Swap cream for fromage frais or low-fat Greek yogurt or light crème fraîche.
3. Sweeten with fruit.
Sweeten cakes with dried fruit rather than sugar. Dried fruit contains fiber and counts towards your five servings a day. Soak raisins, sultanas, and currants in a little boiling water to plump them up and make them juicier, and then use the water, too.
4. Go whole.
Wholemeal flour is healthier than white and can help with gut and heart health. It's more filling than white, processed flour, so a smaller portion satisfies for a longer time. It works in most recipes, but if you find it a bit heavy for things like sponge cakes, try using a ratio of 30:70 or 50:50 wholemeal flour to plain flour.
5. Try oils instead of butter.
Use oil such as rapeseed or sunflower oil or lower-fat spread rather than butter. Olive oil is good, too, but it has quite a strong flavor.
6. Beware of coconut oil.
Coconut oil has received lots of press recently, but it's high in saturated fat. There's no good quality research to back up many of the health claims. Eat it by all means, but treat it as you would butter and use it in moderation.
7. Add oatmeal.
Reducing flour and replacing it with the same weight of oats also adds soluble fiber, which can help lower cholesterol and help promote good blood glucose control.
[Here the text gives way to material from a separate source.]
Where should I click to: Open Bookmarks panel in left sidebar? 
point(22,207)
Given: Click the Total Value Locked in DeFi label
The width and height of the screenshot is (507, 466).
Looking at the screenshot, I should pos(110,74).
8. Be mindful of sweeteners.
There are many sweeteners such as agave nectar, honey, and syrups that are marketed as "natural" and "healthy." The truth is, your body still processes these as sugar, so they count toward your "free" or "added" sugar intake. They are best avoided, but if you have to use them, try to do so in small quantities.
9. Add vegetables.
You can finely grate certain vegetables and add them to a cake mixture. Zucchinis, carrots, and beetroot work well and soften once cooked, adding moisture without overpowering flavor.
10. Add fresh fruit.
Grated or finely chopped apples, pears, blueberries, blackberries, or chopped peaches and nectarines all add flavor and natural sweetness.